Each additional –CH2– unit increases the electron count of the molecule by approximately 8 electrons [1], making the electron cloud larger and more polarisable → stronger temporary dipoles → stronger dispersion forces between adjacent molecules [1]. More energy is required to overcome these stronger dispersion forces during boiling, so the boiling point is higher [1].

Q2.3 — Heptane BP estimate (2 marks)

Estimated BP ≈ 95–100 °C (actual: 98 °C) [1]. Assumption: the increase in boiling point is approximately constant (linear) with each additional CH2 group, so adding one more carbon from hexane (BP 69 °C) should give an increase of approximately 28–32 °C [1].

Q3 — IMF comparison table

Which molecules? Dispersion: ALL molecules (polar and non-polar). Dipole-dipole: polar molecules only. Hydrogen bonding: molecules with N–H, O–H, or F–H bonds.

Relative strength: Dispersion: weakest (but increases with molecular size). Dipole-dipole: moderate (stronger than dispersion in small molecules). H-bonding: strongest (≈5–10× dipole-dipole for small molecules).

Cause / origin: Dispersion: instantaneous temporary dipoles from electron cloud fluctuations. Dipole-dipole: permanent partial charges (δ+/δ−) from electronegativity differences in bonds.

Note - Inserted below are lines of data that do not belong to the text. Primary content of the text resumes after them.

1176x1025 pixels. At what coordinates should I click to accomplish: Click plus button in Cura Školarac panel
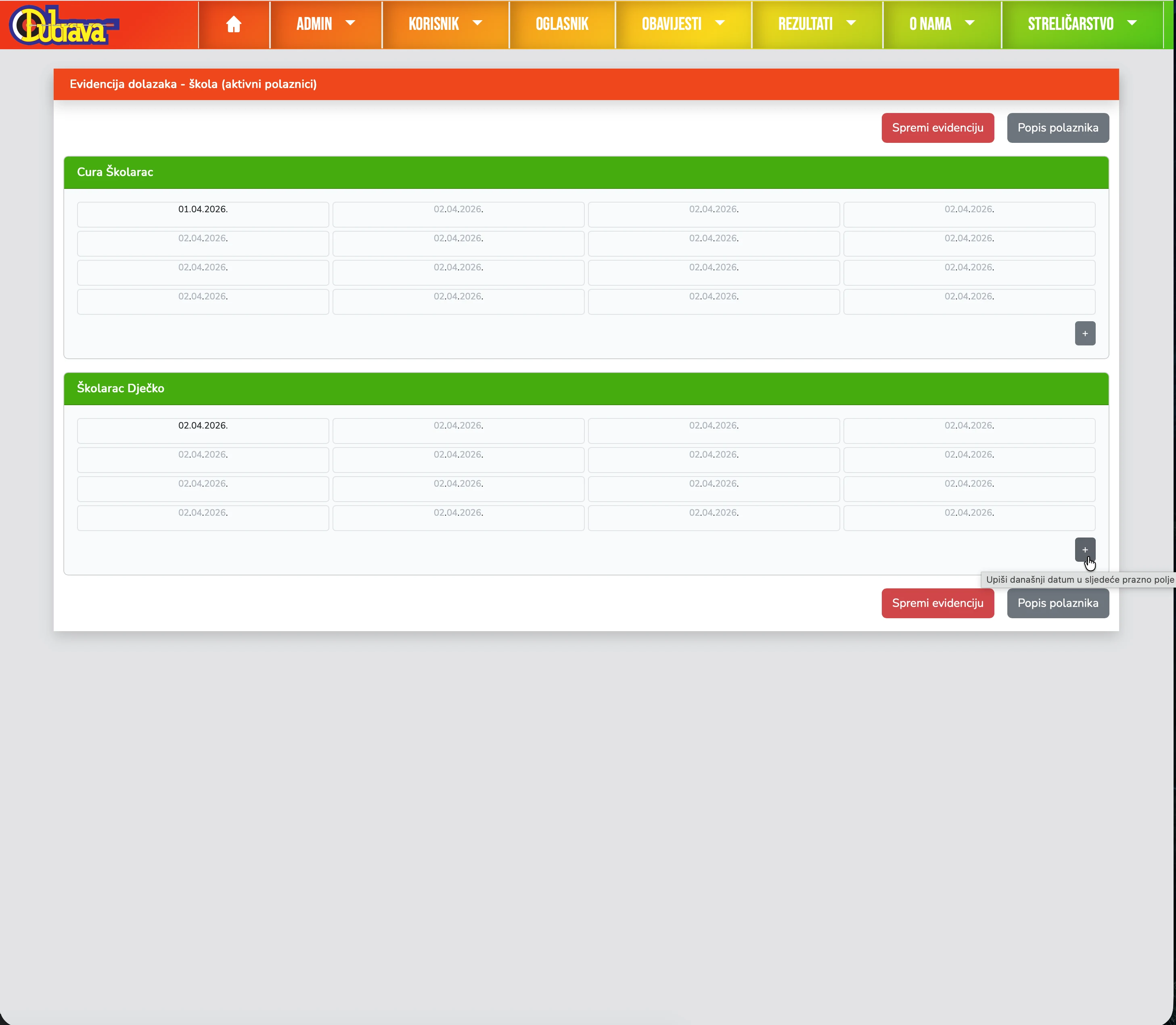tap(1084, 333)
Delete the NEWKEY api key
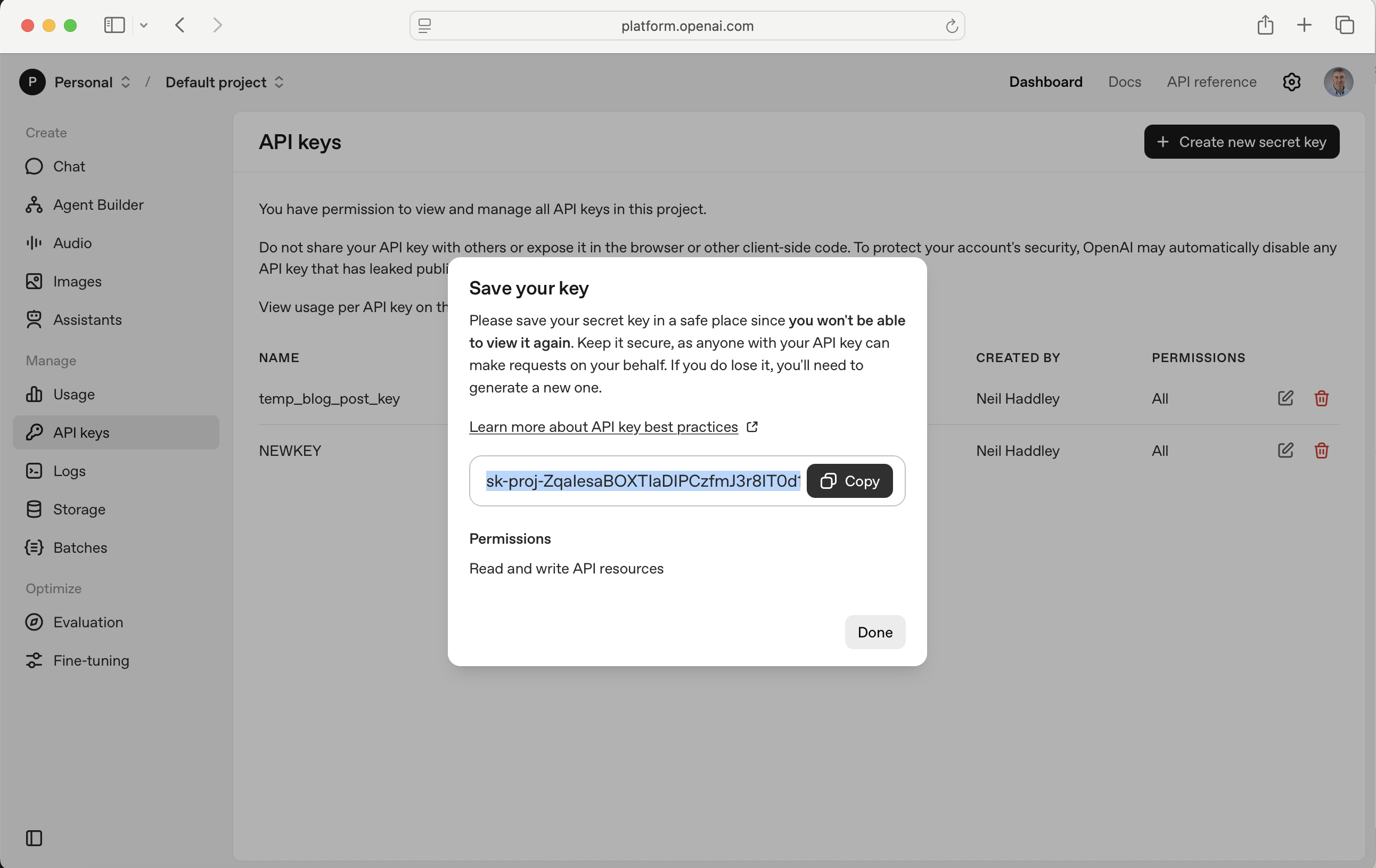 pyautogui.click(x=1321, y=451)
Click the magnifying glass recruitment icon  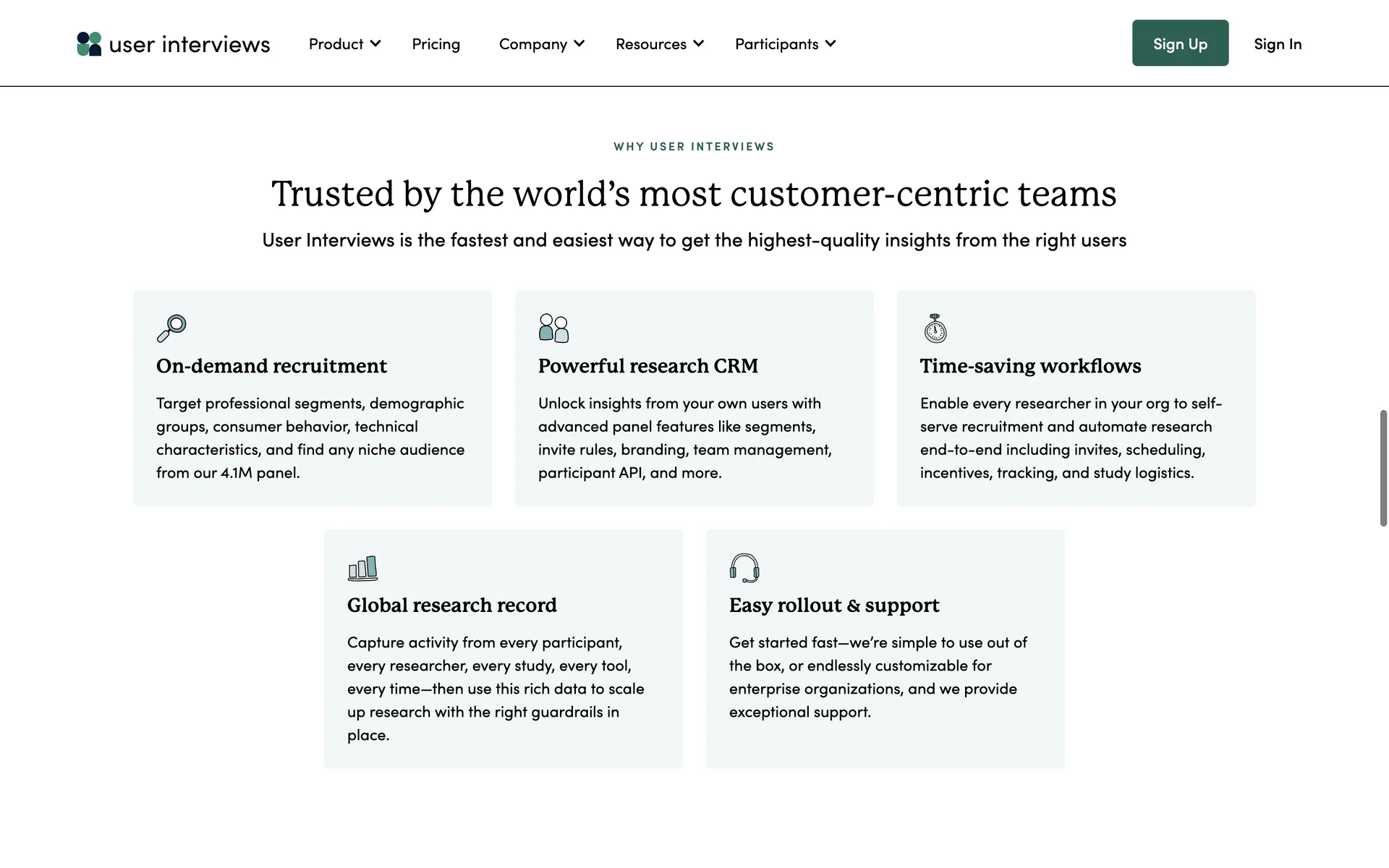tap(172, 328)
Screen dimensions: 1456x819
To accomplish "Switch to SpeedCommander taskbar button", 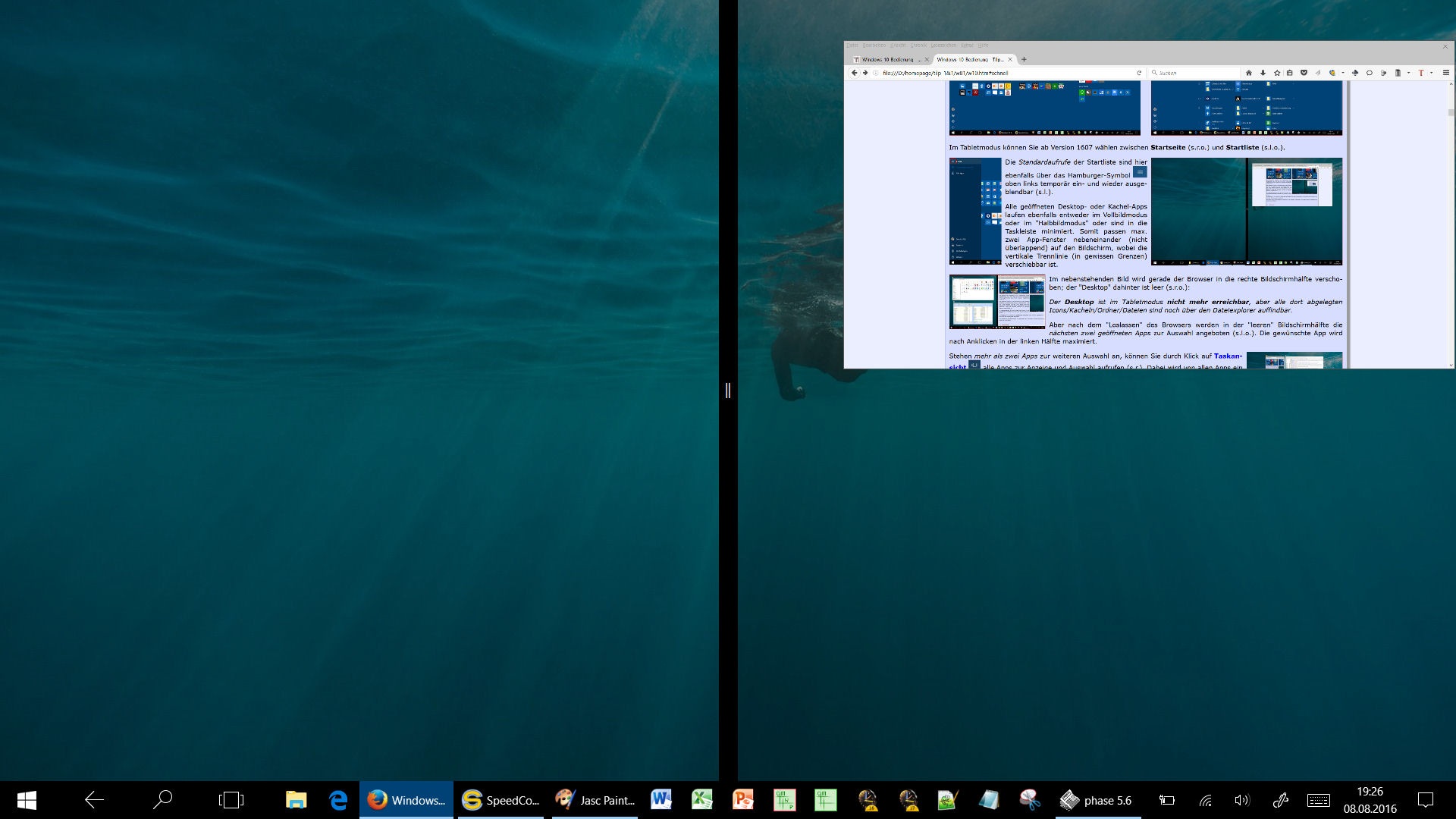I will (x=500, y=800).
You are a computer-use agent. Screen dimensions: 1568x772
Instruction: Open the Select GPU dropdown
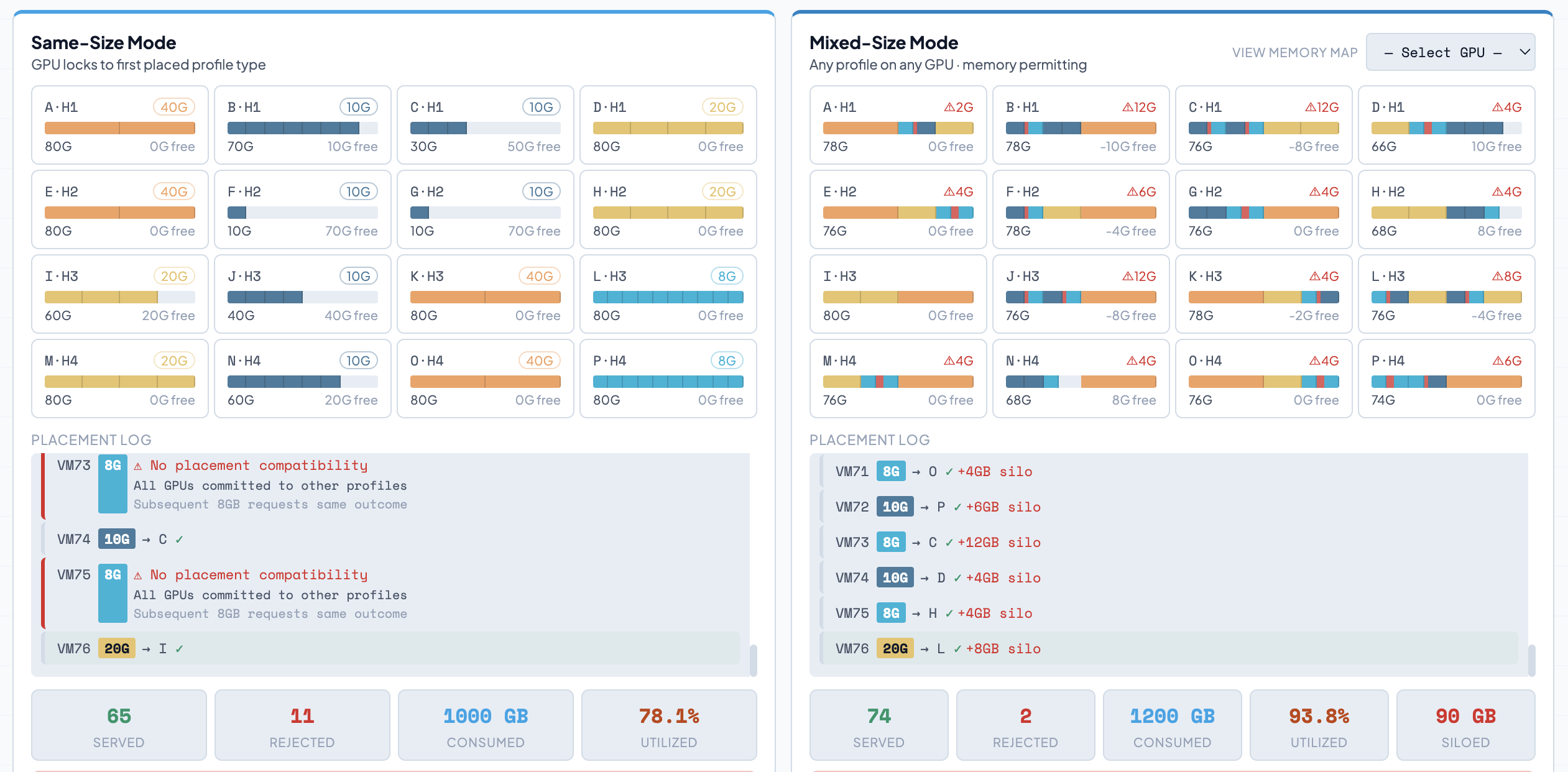(x=1442, y=53)
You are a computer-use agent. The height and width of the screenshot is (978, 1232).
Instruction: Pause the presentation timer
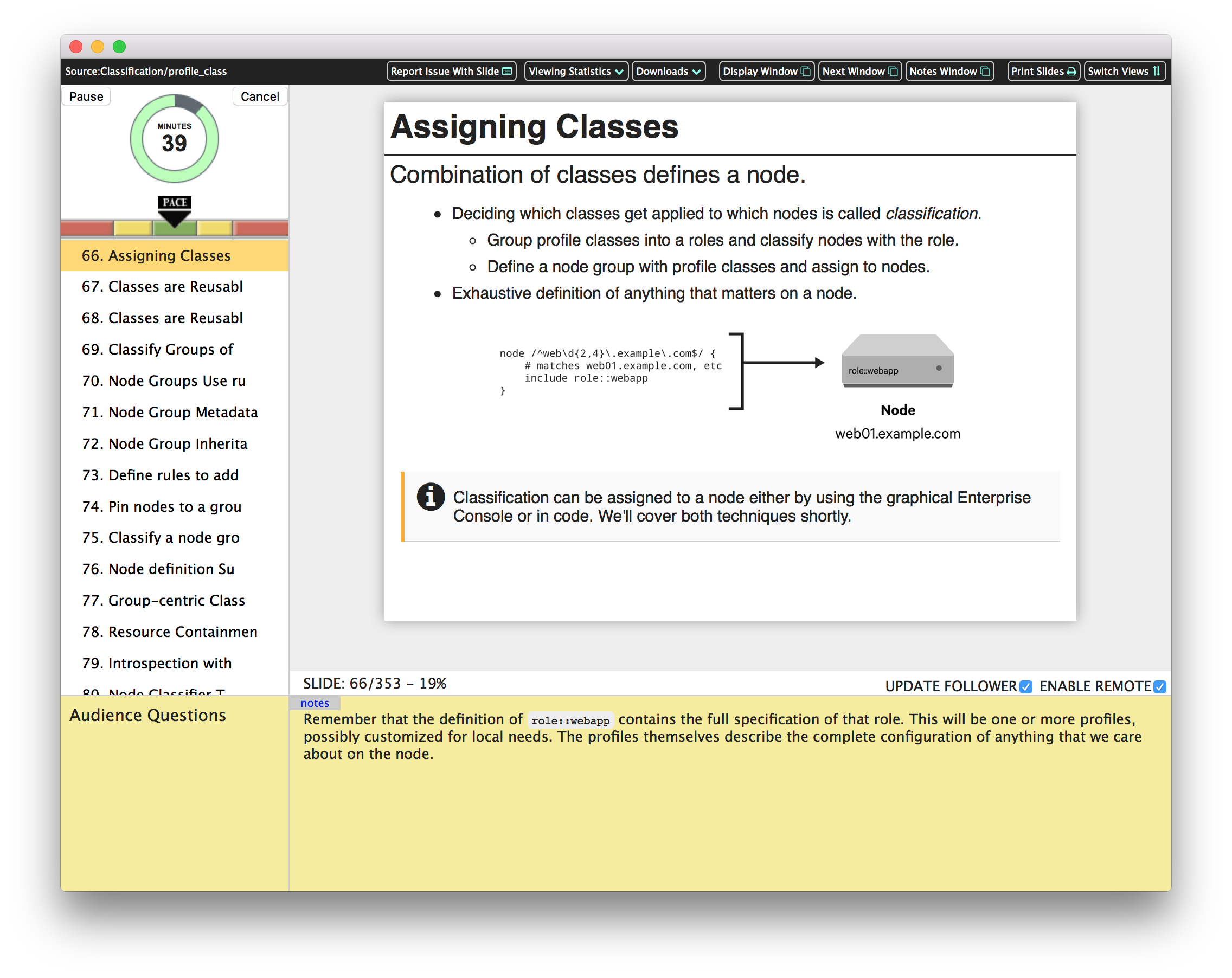[86, 96]
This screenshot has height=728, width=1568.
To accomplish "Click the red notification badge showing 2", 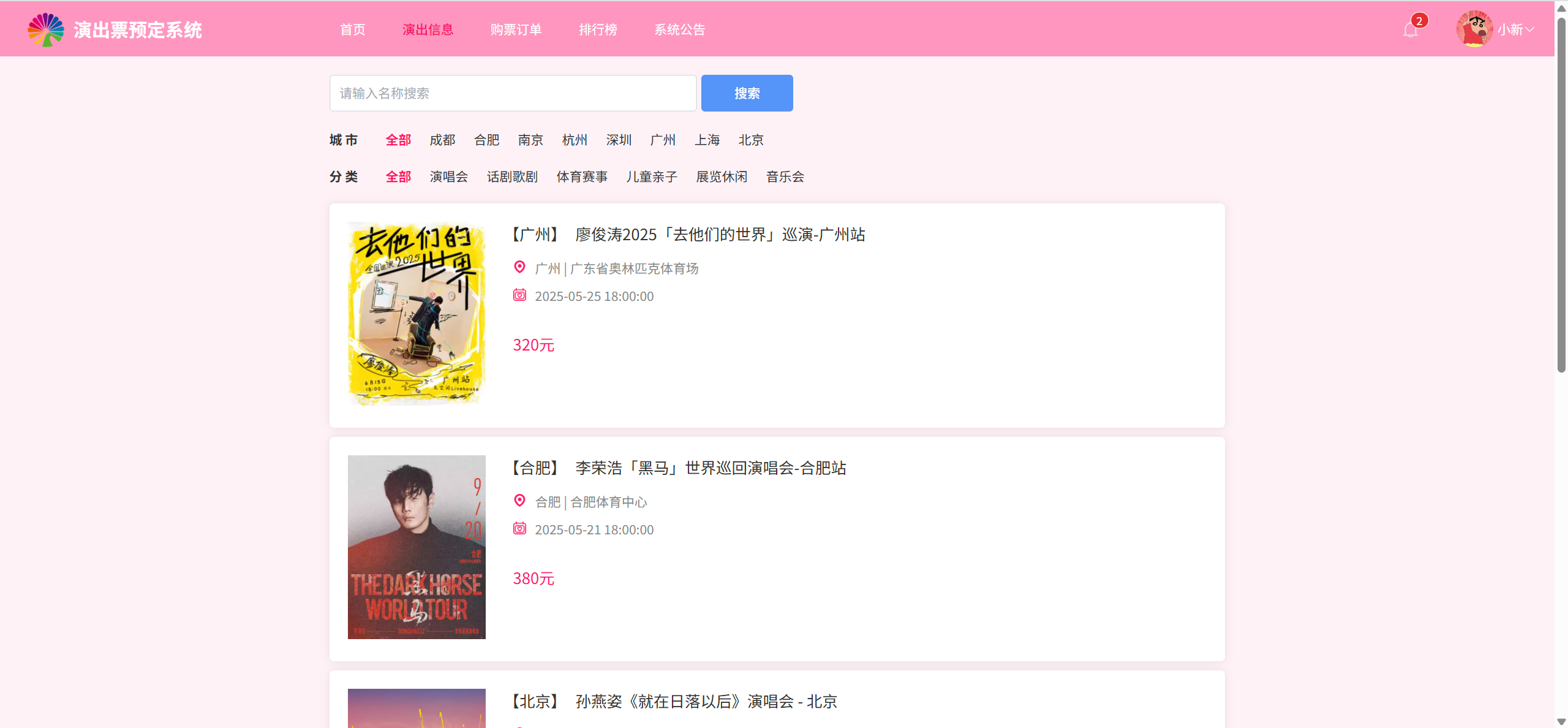I will (1419, 21).
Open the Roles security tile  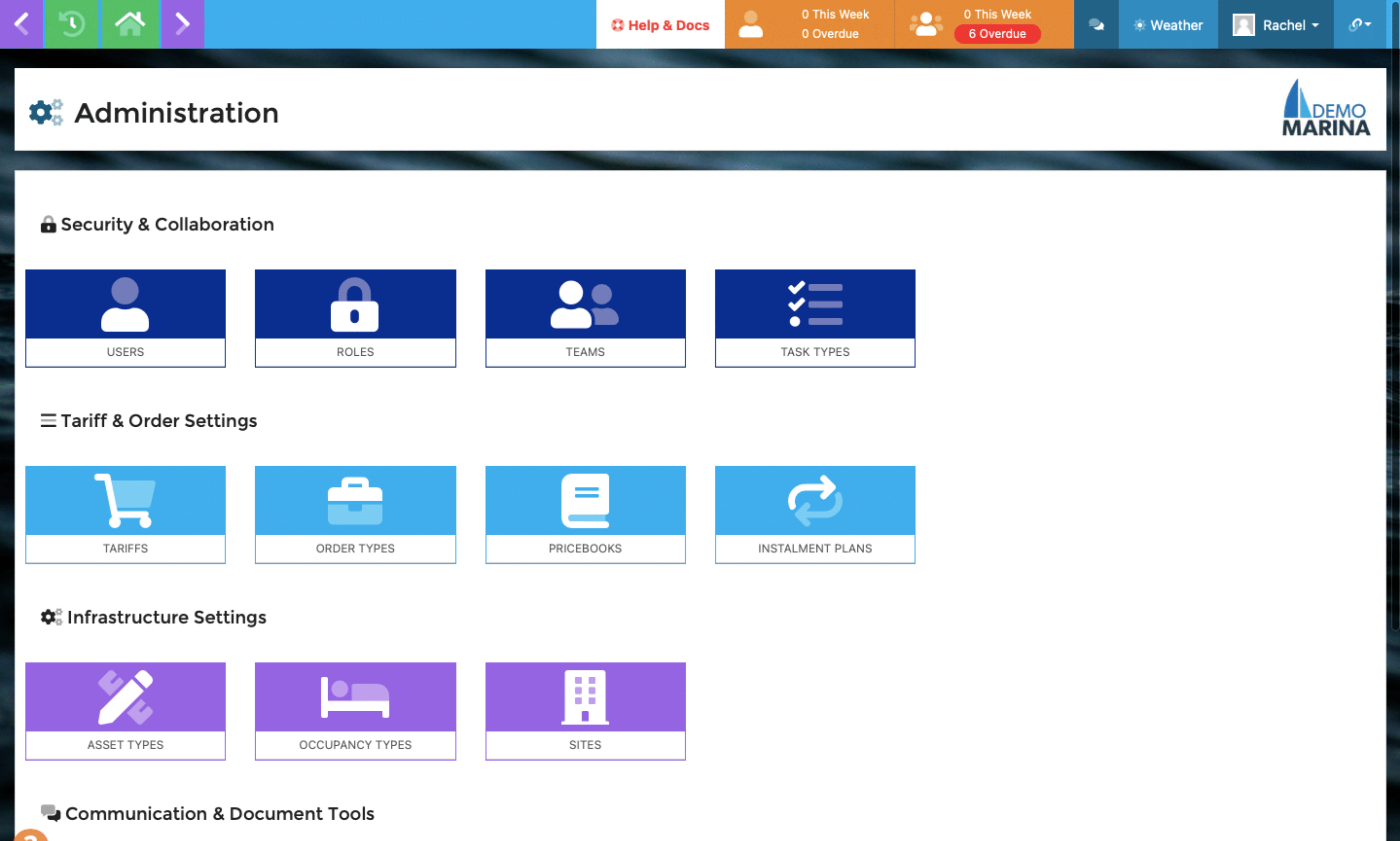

H-bonding: highly polar H (bonded to F/O/N) interacting with lone pair on F/O/N of adjacent molecule.

Named example: Dispersion: CH4 / Cl2 / noble gases. Dipole-dipole: HCl / SO2 / CH3Cl. H-bonding: H2O / HF / NH3 / alcohols.

Q4 — Cause-and-effect chain (5 marks)

Effect 1: Ethanol can form hydrogen bonds (O–H···O) between molecules; dimethyl ether cannot (no H attached to O or N/F), so it has only dispersion and dipole-dipole forces [1]. Effect 2: Much more energy is required to separate ethanol molecules (overcome H-bonds) than dimethyl ether molecules (overcome dipole-dipole forces only) [1]. Effect 3: The stronger IMFs in ethanol cannot be attributed to larger dispersion forces (same MW), so the difference is entirely due to the H-bonding in ethanol [1]. Overall outcome: Ethanol has a significantly higher boiling point (78 °C) than dimethyl ether (−24 °C) despite identical molecular masses, demonstrating that IMF type (here, H-bonding vs dipole-dipole) can override molecular mass in determining BP [2 marks for a full, linked overall outcome].

Q5.1 — Kwinana distillation (2 marks)

Propane (C3H8) would be collected first, from the top (lowest temperature zone) [1]. Short-chain alkanes have fewer electrons → weaker dispersion forces → less energy needed to vaporise → lower boiling point. They therefore rise to the top of the column where temperatures are lowest and are collected first. Octane has a much longer chain, stronger dispersion forces, higher BP, and condenses lower in the column where it is hotter [1].

Q5.2 — Water BP in refinery (2 marks)

The student is incorrect [1]. Water (BP 100 °C) has a much higher boiling point than short-chain alkanes like propane (BP −42 °C) because water forms strong hydrogen bonds (O–H···O). Despite its small molecular mass (18 g mol−1), water’s H-bonds require far more energy to break than the dispersion forces in light alkanes. Water would therefore condense lower in the column (higher temperature zone), not near the top [1].